Monday, November 7, 2011

#freeadvice

If you get stuck while writing a scene there are four things you can do to get moving again that never fail: kill a character, write a kissing scene, add zombies, or blow something up. --Stephanie Allen. Visit her blog at My Personal Fairytale (here) and follow her on Twitter (here).

Do you have some free advice? Tweet me (or leave it in the comments). If I like yours the best, I'll feature it on my blog along with your blog and twitter links! (If you leave it in the blog comments, include your blog and/or twitter links; if you tweet me, I'll follow up with you for links if you win.) Up to three winners this week (Tuesday, Thursday, Friday). If you enter, please visit the winner's sites to spread the lovin'. And visit with Stephanie, whose Tweet inspired the fun in the first place.

Happy writing!

9 comments:

Juliana said...

I like this advice, though it's not mine: "You can't fix what you don't write.
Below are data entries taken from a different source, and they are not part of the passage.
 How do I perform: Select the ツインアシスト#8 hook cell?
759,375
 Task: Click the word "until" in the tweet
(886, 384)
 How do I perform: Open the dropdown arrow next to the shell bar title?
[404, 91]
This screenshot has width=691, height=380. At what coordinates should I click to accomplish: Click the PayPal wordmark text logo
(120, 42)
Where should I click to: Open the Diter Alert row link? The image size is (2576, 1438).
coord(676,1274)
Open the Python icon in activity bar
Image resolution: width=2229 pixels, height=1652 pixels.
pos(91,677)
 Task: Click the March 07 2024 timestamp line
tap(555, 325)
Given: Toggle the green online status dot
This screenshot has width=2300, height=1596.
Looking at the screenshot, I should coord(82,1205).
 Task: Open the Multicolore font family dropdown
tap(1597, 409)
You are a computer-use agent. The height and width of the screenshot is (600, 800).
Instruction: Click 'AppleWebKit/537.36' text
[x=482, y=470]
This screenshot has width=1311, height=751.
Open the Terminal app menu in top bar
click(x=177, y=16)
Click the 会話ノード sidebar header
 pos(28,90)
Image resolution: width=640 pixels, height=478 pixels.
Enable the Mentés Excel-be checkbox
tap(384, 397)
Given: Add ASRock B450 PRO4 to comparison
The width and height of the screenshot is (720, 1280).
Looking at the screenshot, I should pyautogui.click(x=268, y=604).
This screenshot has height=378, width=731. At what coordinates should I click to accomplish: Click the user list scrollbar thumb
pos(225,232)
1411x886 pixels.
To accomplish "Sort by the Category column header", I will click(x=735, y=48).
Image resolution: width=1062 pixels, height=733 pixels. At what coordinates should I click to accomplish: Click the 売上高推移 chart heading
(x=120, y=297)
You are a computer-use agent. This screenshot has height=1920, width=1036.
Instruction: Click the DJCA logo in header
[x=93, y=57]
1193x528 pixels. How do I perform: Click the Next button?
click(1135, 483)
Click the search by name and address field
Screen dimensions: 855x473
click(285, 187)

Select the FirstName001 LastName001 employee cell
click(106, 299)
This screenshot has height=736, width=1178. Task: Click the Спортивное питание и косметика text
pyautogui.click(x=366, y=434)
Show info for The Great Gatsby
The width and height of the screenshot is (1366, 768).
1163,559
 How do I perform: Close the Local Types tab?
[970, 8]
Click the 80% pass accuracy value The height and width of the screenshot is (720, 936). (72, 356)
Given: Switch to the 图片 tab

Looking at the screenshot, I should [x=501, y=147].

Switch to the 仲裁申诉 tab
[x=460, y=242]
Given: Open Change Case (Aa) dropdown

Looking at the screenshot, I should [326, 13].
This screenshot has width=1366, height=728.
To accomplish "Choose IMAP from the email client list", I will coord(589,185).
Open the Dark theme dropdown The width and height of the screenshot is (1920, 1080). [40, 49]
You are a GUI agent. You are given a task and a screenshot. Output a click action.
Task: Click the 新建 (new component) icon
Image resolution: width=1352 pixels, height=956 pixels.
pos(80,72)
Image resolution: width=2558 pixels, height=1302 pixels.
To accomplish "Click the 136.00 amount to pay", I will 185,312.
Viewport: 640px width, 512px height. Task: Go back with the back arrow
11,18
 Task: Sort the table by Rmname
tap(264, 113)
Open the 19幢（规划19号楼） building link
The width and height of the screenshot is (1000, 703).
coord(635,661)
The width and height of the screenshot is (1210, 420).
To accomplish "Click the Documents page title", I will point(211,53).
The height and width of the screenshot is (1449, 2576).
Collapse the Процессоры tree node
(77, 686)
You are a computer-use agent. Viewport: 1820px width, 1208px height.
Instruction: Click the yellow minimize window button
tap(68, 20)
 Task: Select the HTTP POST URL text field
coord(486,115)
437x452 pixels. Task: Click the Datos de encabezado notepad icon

Don't get hung up on making it perfect the first time out; get the story down. Then go back and make it better." by Jackie Morse Kessler, Author of HUNGER

Now, one advice from me:
I want writing to be my career, so I need to treat writing as a job. Even when a little sick or not in the mood, everyone has to work, right? That's the same for writing. A book won't write itself. Sometimes, the only way to get it done, is to force it out and write it ...
If I waited to be in the mood to write, I wouldn't write about 4-6k words everyday.

;)

Karen Baldwin said...

Master....the art if B.I.C. technique,(Butt I Chair).

Stephen Kozeniewski said...

As you walk down that road of life remember: just because it says "non-toxic" doesn't mean you should eat it.

Kimberlee Turley said...

Write the parts you do know. If a scene is troubling, skip to the next one and leave a [some stuff happens] note.

Writing a later scene, then recognizing how the first scene could contribute to current the character motivations and plot advancement, usually gets me through my writer's block.

Just Another Day in Paradise said...

FIRST,I like your advice about killing someone off or writing a kissing scene. If you can combine the two, like killing someone after a hot kissing scene or a hot kissing scene immediately after killing off one of those parties all the better.

MY ADVICE for when I get stuck; go get neck deep. Neck deep in water. Preferably salt water, but a nice pool will do. If nothing else is available take a shower or a bath.

The velvet calm of the water washes all the stress away and you mind is free to float. This is practical advice anyone can do. You don't have to wrap your head around it, just get wet. Try it, you'll like it. Your muse will love it. Your muse will love you for it. Works for me and many of my character,of course they're 'water people'
too.

Find me and the water at www.farawayeyes1.blogspot.com or www.babsinparadise.blogspot.com I'm @byrem on twitter.

Currently up to my ass in Nano and my neck in water. Having the time of my life.

Angela Cothran said...

I LOVE Stephanie's advice. Killing people is always a great way to get things moving.

My advice: Twists aren't just for the end of a story. Use them from the beginning so readers never know what to expect.

www.livetowrite1.blogspot.com

E said...

There are three Ts to writing:

Talent
Tenacity
Thick-skin

The first will come from perfecting the other two.

Martha Ramirez said...

Curiosity=intrigue.

Pique curiosity. Raise questions. Keep the scene active. Don't look back.

@MarthaJRamirez
www.martzbookz.blogspot.com

Rigzy said...

This is such good advice, I kind of want to put all four together:

Cause an explosion that kills two people off while they're kissing, then reanimate them.